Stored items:

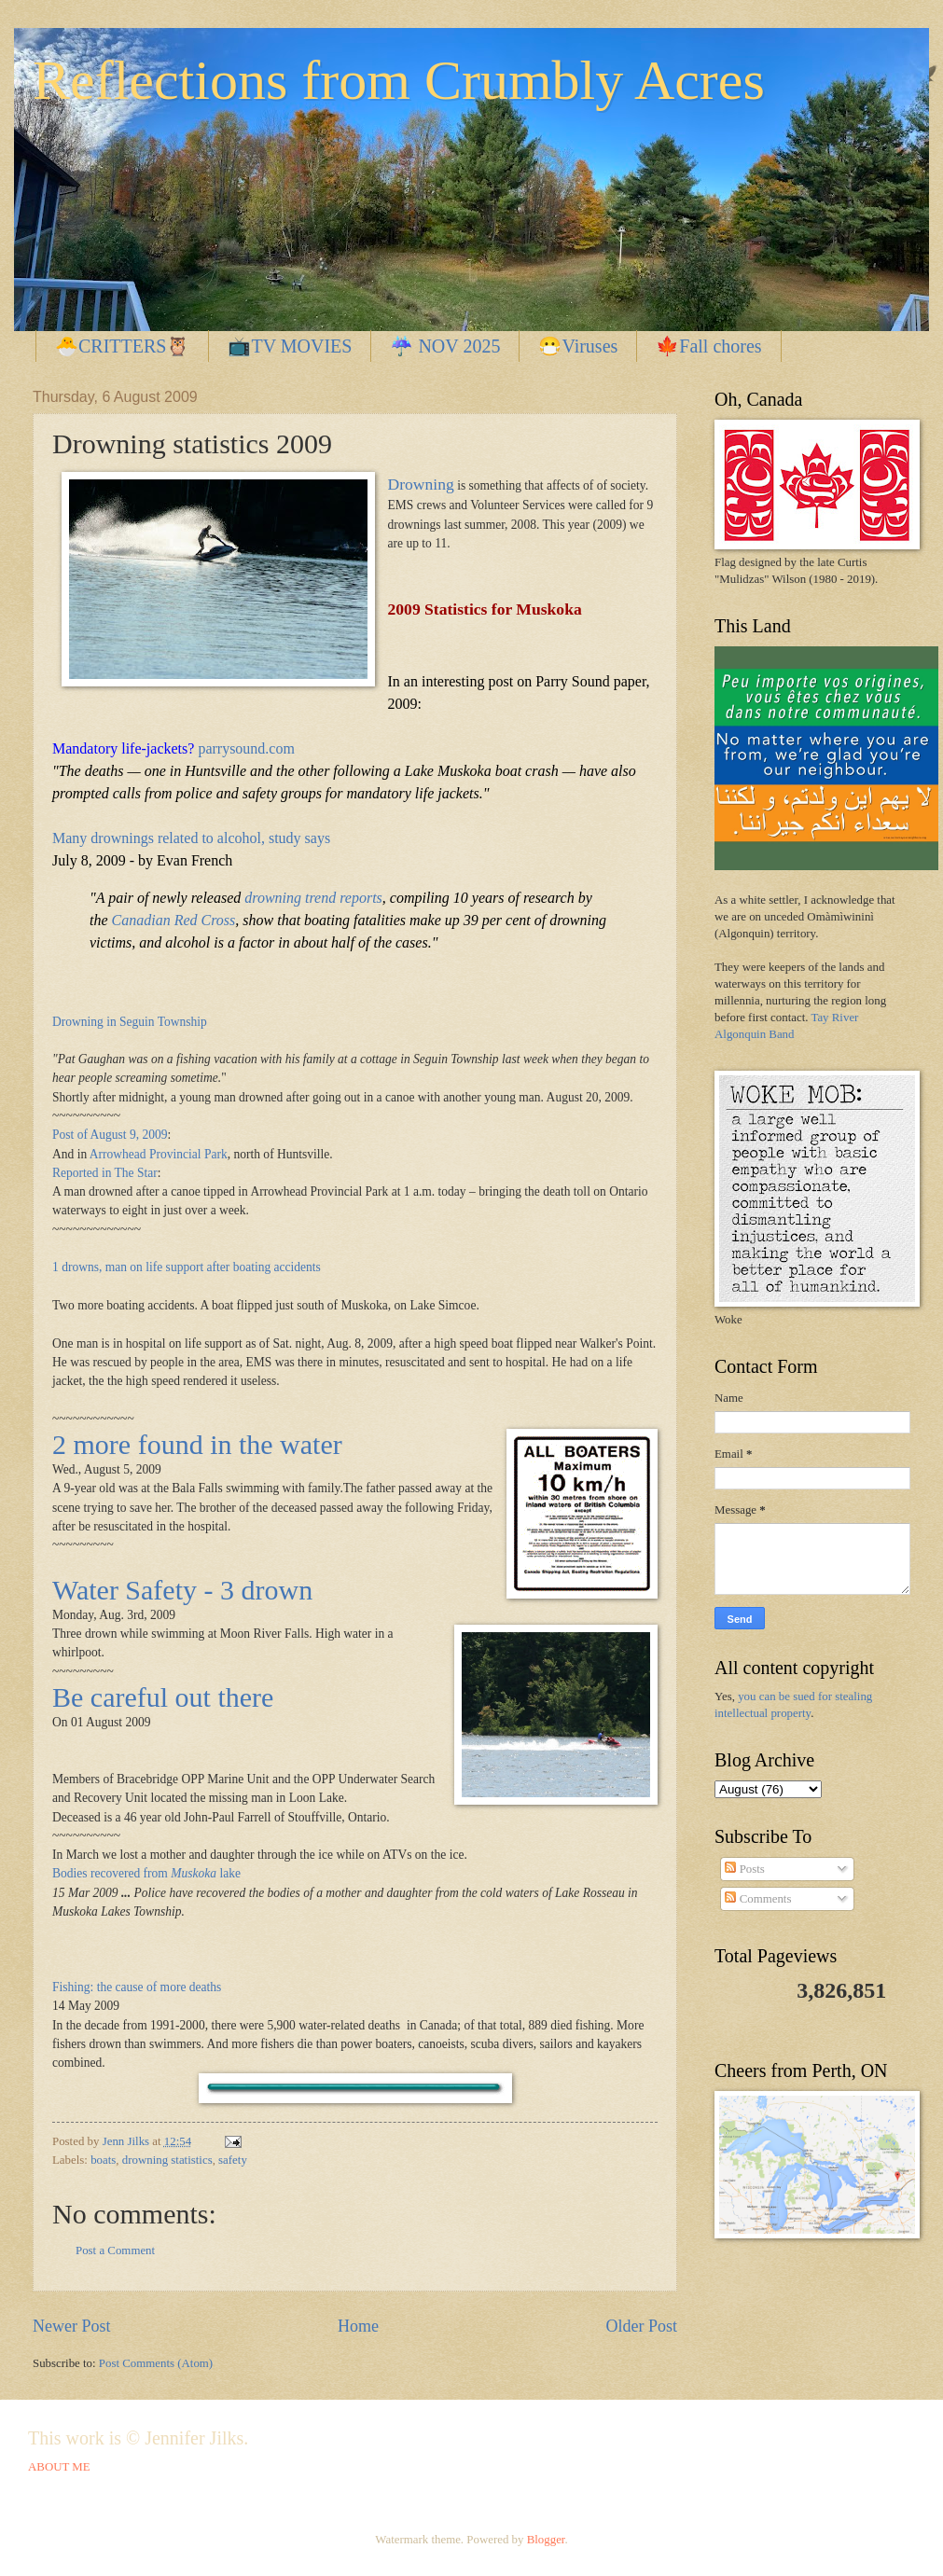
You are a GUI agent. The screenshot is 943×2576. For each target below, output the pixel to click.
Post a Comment (115, 2250)
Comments (758, 1898)
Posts (744, 1869)
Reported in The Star (105, 1173)
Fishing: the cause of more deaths (136, 1987)
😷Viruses (577, 346)
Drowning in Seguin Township (129, 1022)
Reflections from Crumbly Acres (399, 80)
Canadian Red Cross (174, 920)
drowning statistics (167, 2160)
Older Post (641, 2326)
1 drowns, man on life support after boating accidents (186, 1267)
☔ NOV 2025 (445, 346)
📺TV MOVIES (290, 346)
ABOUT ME (59, 2466)
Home (358, 2326)
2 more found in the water (197, 1444)
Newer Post (72, 2326)
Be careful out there (162, 1697)
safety (232, 2160)
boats (103, 2160)
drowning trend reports (313, 898)
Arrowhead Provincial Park (159, 1154)
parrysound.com (246, 748)
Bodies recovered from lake (146, 1873)
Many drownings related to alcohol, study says (191, 838)
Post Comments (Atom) (156, 2363)
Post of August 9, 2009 (110, 1135)
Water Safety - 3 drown (182, 1589)
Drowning (421, 484)
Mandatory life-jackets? (123, 748)
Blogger (546, 2539)
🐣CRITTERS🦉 (122, 346)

Aim of the task: Starting from the line that contains "boats (103, 2160)", transcribe each line to the end of the records above. Please add nothing.

Answer to the exercise:
boats (103, 2160)
drowning trend reports (313, 898)
Arrowhead Provincial Park (159, 1154)
parrysound.com (246, 748)
Bodies recovered from lake (146, 1873)
Many drownings related to alcohol, study says (191, 838)
Post Comments (Atom) (156, 2363)
Post of August 9, 2009 (110, 1135)
Water Safety - 3 drown (182, 1589)
Drowning (421, 484)
Mandatory life-jackets? (123, 748)
Blogger (546, 2539)
🐣CRITTERS🦉 (122, 346)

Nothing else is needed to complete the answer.